▶ [EXERCISE BRIEF]: Identify the lines in the data below that contain "agent" and give only how many there are.

▶ [GIVEN DATA]:
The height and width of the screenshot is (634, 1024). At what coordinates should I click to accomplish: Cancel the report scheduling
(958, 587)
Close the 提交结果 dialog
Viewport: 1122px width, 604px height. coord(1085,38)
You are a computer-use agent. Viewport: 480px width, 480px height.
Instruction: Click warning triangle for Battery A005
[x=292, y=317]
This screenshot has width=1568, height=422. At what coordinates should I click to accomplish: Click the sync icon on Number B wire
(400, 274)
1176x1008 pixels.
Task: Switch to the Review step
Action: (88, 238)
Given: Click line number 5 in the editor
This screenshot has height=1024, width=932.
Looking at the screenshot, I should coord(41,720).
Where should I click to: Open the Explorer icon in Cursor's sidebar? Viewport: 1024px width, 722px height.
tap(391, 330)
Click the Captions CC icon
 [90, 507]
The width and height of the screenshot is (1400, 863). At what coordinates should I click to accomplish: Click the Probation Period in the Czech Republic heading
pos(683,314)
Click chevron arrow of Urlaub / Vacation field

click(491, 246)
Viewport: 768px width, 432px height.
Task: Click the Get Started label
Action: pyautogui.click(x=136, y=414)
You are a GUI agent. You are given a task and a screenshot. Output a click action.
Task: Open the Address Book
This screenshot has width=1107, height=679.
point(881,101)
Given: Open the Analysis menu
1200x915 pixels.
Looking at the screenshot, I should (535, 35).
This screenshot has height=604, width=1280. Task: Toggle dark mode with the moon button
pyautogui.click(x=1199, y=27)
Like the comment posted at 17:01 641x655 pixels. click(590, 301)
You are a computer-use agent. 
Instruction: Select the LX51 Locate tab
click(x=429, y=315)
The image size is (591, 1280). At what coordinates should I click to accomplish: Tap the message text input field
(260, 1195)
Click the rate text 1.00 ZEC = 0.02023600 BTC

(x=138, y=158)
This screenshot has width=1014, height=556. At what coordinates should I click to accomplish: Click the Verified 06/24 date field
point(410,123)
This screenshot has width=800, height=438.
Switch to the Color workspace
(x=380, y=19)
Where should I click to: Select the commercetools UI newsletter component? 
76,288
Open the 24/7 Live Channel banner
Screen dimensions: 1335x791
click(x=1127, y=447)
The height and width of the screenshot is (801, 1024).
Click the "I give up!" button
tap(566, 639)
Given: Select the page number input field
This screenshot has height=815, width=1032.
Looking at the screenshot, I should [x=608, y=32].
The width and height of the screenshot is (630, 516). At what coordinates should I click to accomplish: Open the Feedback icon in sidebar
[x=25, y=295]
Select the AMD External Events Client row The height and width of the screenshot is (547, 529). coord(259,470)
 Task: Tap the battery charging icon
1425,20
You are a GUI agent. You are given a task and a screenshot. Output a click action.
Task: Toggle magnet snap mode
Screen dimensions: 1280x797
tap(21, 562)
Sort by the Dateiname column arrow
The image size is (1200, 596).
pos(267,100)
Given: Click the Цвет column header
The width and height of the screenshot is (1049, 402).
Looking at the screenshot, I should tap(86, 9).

▶ [EXERCISE RESULT]: 4